The Dartmouth Higher Ferry, also known as the Dartmouth–Kingswear Floating Bridge, is a vehicular and passenger cable ferry, which crosses the River Dart in the English county of Devon. It is one of three ferries that cross the tidal river from Dartmouth to Kingswear, the others being the Lower Ferry and the Passenger Ferry.

Unlike the Lower Ferry, which operates from slips in the centres of both Dartmouth and Kingswear, the Higher Ferry crosses to the north. In doing so, it allows the A379 road between Kingsbridge and Torbay to bypass the narrow streets in the centre of Kingswear and Dartmouth.

The eastern ferry slip of the Higher Ferry is immediately adjacent to the Britannia Crossing, a level crossing across the Paignton and Dartmouth Steam Railway. All vehicles entering or leaving the ferry must cross this crossing.

The ferry is owned and operated by the Dartmouth–Kingswear Floating Bridge Company, and a toll is charged. The previous ferry boat, named No. 7, was built in 1960 and could carry up to 18 cars. Unusually, although it used cables for guidance, it was actually propelled by paddle wheels, a characteristic it shared with the Bac du Sauvage in France.

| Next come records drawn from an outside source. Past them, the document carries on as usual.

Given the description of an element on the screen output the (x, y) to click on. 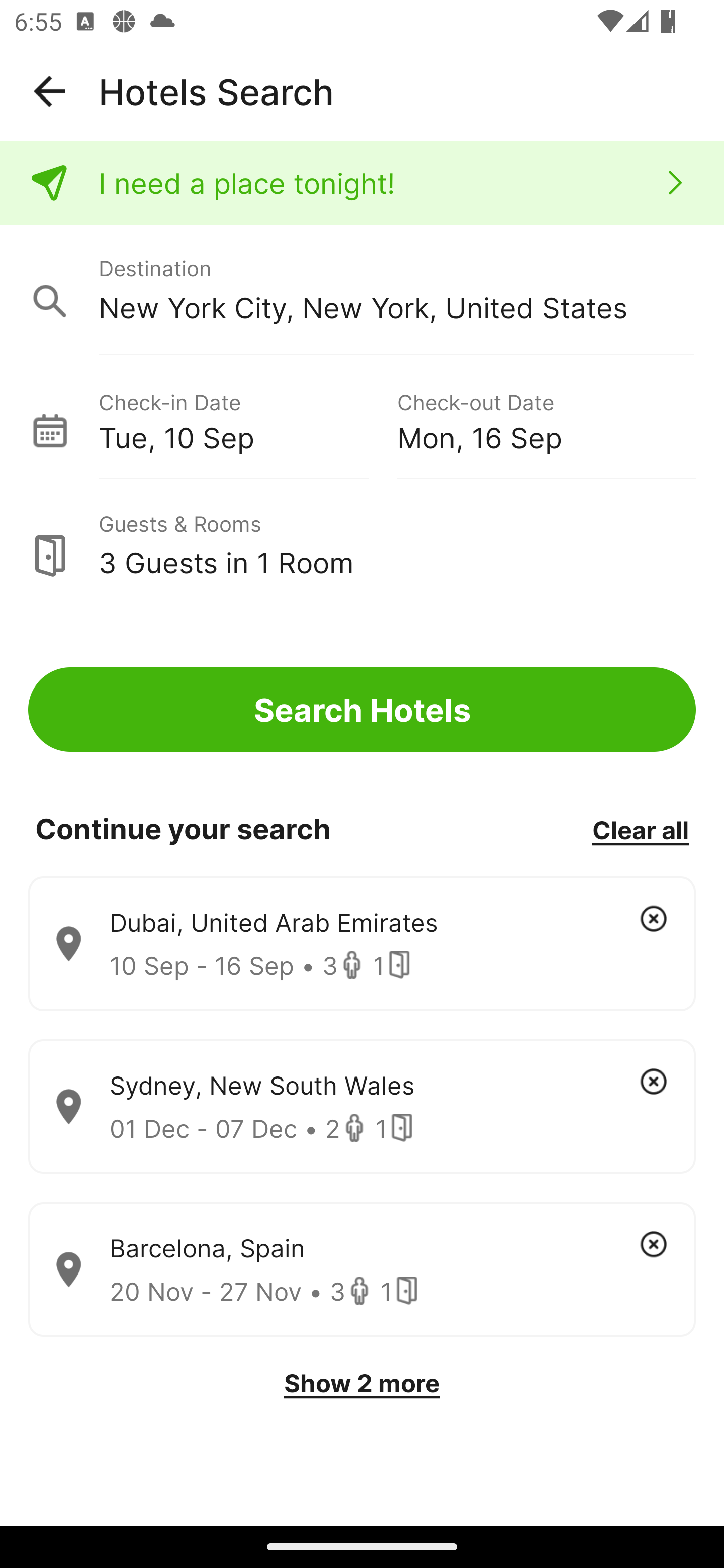
I need a place tonight! (362, 183)
Destination New York City, New York, United States (362, 290)
Check-in Date Tue, 10 Sep (247, 418)
Check-out Date Mon, 16 Sep (546, 418)
Guests & Rooms 3 Guests in 1 Room (362, 545)
Search Hotels (361, 709)
Clear all (640, 829)
Sydney, New South Wales 01 Dec - 07 Dec • 2  1  (361, 1106)
Barcelona, Spain 20 Nov - 27 Nov • 3  1  (361, 1269)
Show 2 more (362, 1382)
Given the description of an element on the screen output the (x, y) to click on. 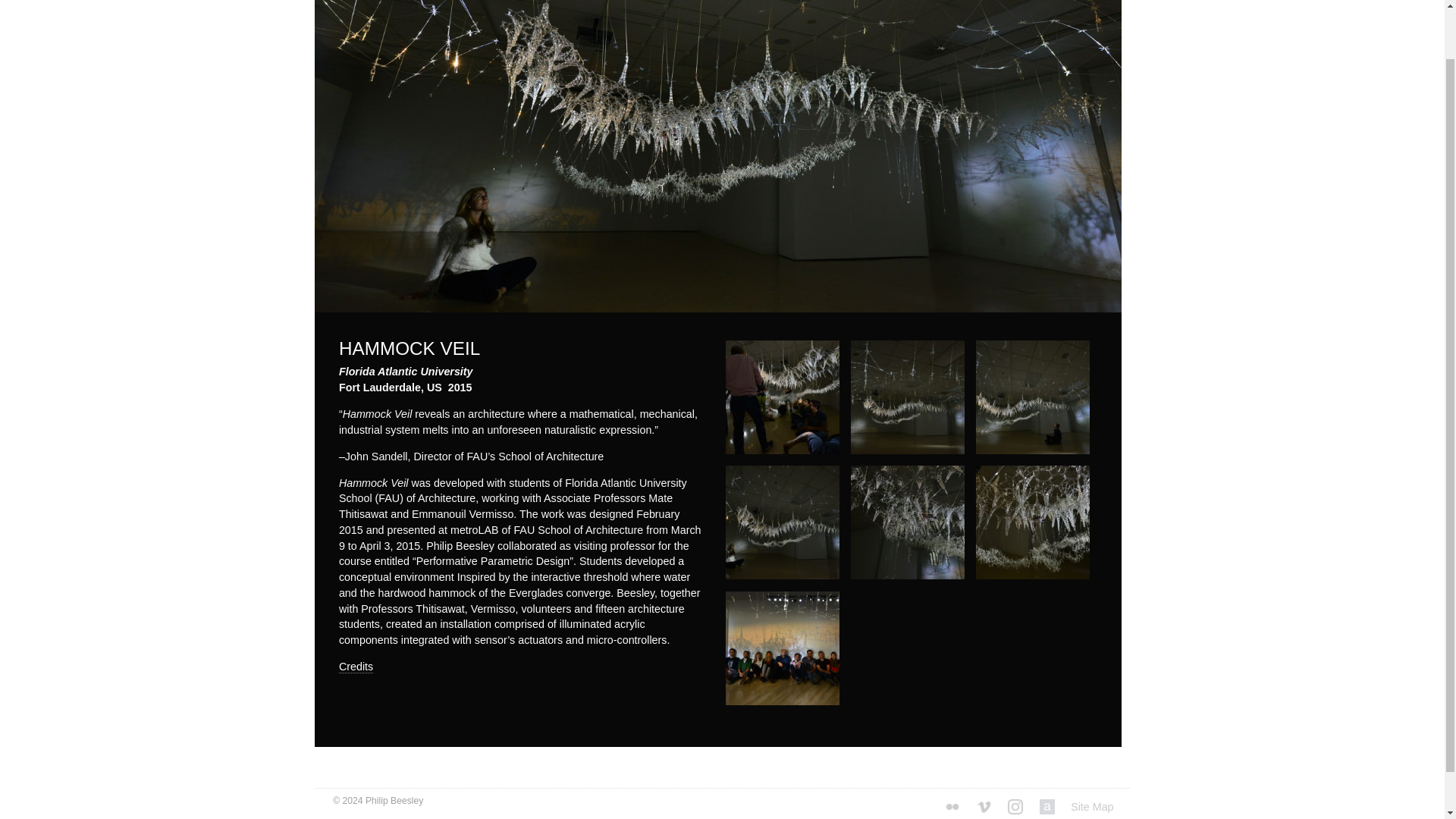
Credits (355, 666)
Site Map (1099, 801)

Early in 2008, the Dartmouth–Kingswear Floating Bridge Company signed a contract for the construction of a replacement ferry. This ferry, which can carry up to 36 cars, came into service in late June 2009. Unlike the previous ferry, the new ferry is a more conventional cable ferry, using the cables for propulsion as well as guidance. However, it is also provided with four thrusters, one positioned at each corner, in order to provide additional manoeuvrability when operating in strong winds and tidal conditions.

==History==

The Floating Bridge was authorised the Dartmouth Floating Bridge Act 1830 (11 Geo. 4 & 1 Will. 4. c. cxxvii). Because it was making a loss it was suspended in 1855 but reinstated the following year with a new ferry. It was steam powered from 1831 to 1835 but then worked by hand or horses until 1867 when a steam engine again powered the ferry. It was closed again in 1874 and reopened in 1876 with a new ferry.

On 13 February 2005 the weather and other conditions caused the guide cables on No.7 to come loose, and the ferry, loaded with 15 cars and 34 passengers, to drift towards the sea. The crew managed to moor it to a buoy before it could collide with other vessels or run aground.